Perhaps it was this situation, at least in part, that shaped Mary’s decision to make the protagonist of her novel a scientist—or, as the early nineteenth century in which she was writing put it, a natural philosopher—who longs to control and transform nature. As a young man, Victor Frankenstein is utterly devastated by the death of his mother from infectious scarlet fever. He describes the loss of a loved one as a “most irreparable evil,” a kind of outrage against humanity (72). So, he sets out to remedy the situation by becoming “capable of bestowing animation upon lifeless matter” (79). His vision is the elimination of mortality itself. “Life and death appeared to me ideal bounds,” he declares, “which I should first break through, and pour a torrent of light into our dark world” (80). Frankenstein’s mammoth ambitions reflect those of many of his real-life contemporaries in the so-called “age of revolutions.” Whether through scientific exploration, creative endeavor, or radical political change, nineteenth-century thinkers from Maximilien Robespierre and Mary Wollstonecraft (Mary Shelley’s mother) to Karl Marx and Friedrich Nietzsche sought to dispel human darkness and bring about a brave new world.

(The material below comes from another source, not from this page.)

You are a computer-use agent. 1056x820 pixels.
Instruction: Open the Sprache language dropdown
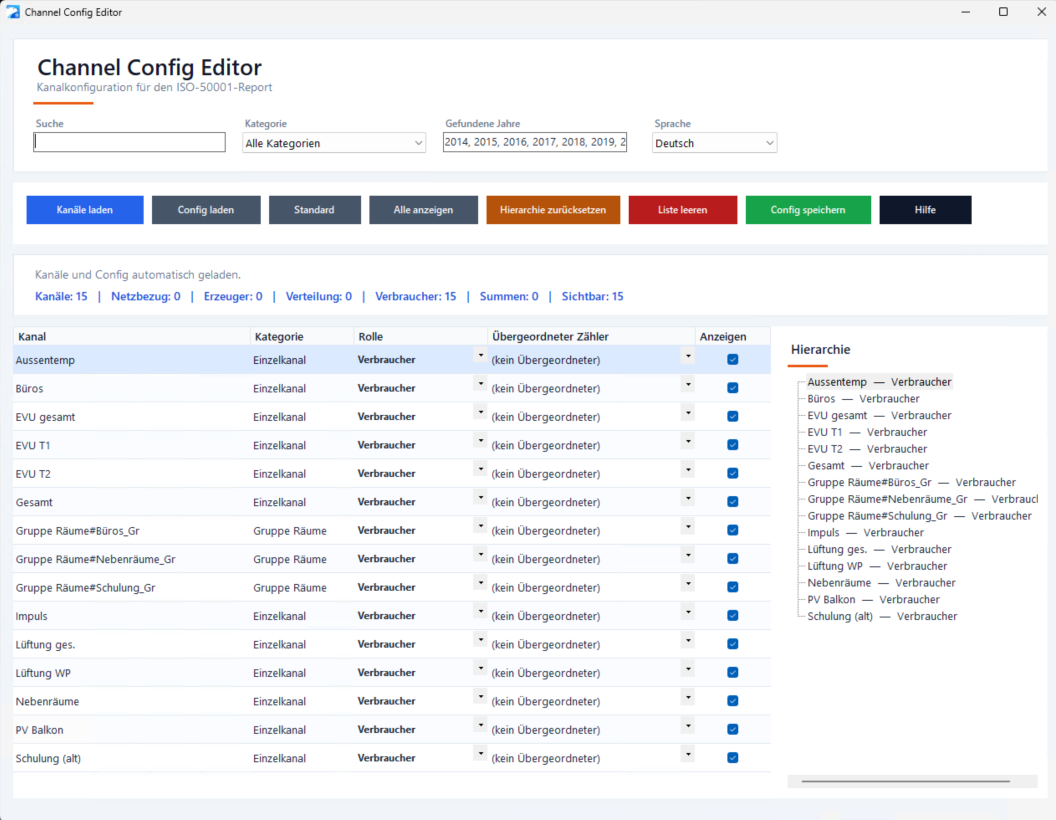point(715,143)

Yet Frankenstein suggests that the solution to humanity’s problems may not lie in such innovations. As he strives to bend nature to his will, Frankenstein isolates himself even more severely than Mary Shelley and her companions were isolated by the fallout from Mount Tambora. He stops writing to his family, stops speaking to his teachers and friends. He describes himself working “[i]n a solitary chamber, or rather cell, at the top of the house, and separated from all the other apartments” (81). He loathes his own work, an act of “filthy creation” in which he stitches together the limbs of the dead to order make a new being without the participation of any other human (81). When he finally succeeds in his goal, he finds his Creature so hideous that cannot feel any compassion for it. He flees from the work of his hands. Abandoned and desolate, seeking love everywhere and finding only rejection, the Creature eventually comes to perceive violence as his only way of communicating with his Creator. By trying to prevent death, Victor Frankenstein ends by bringing about the destruction of everything he loves.
Frankenstein, one of the great masterpieces of world fiction, has been read in many ways by readers in many times and places. But for our time and place, one of its most striking messages may lie in the emphasis it places on the vital need for fellowship, understanding, and compassion. Faced with her era’s many revolutionary solutions to the huge problems posed by disease, disaster, inequality, and conflict, Mary Shelley saw clearly the challenges inherent in human efforts to control nature, destroy mortality, and radically transform the world. If these efforts are undertaken in a spirit that fosters isolation and division rather than companionship and sympathy, the cure may be more harmful than the disease. Trapped in isolation by natural disaster and recovering from an experience of profound loss, Shelley wrote a novel in which the isolation that human beings create for themselves turns out to be the greatest evil of all. As she sheltered in place on Lake Geneva in the summer of 1816, she created a warning for the future—and a plea for compassion that still speaks urgently across time.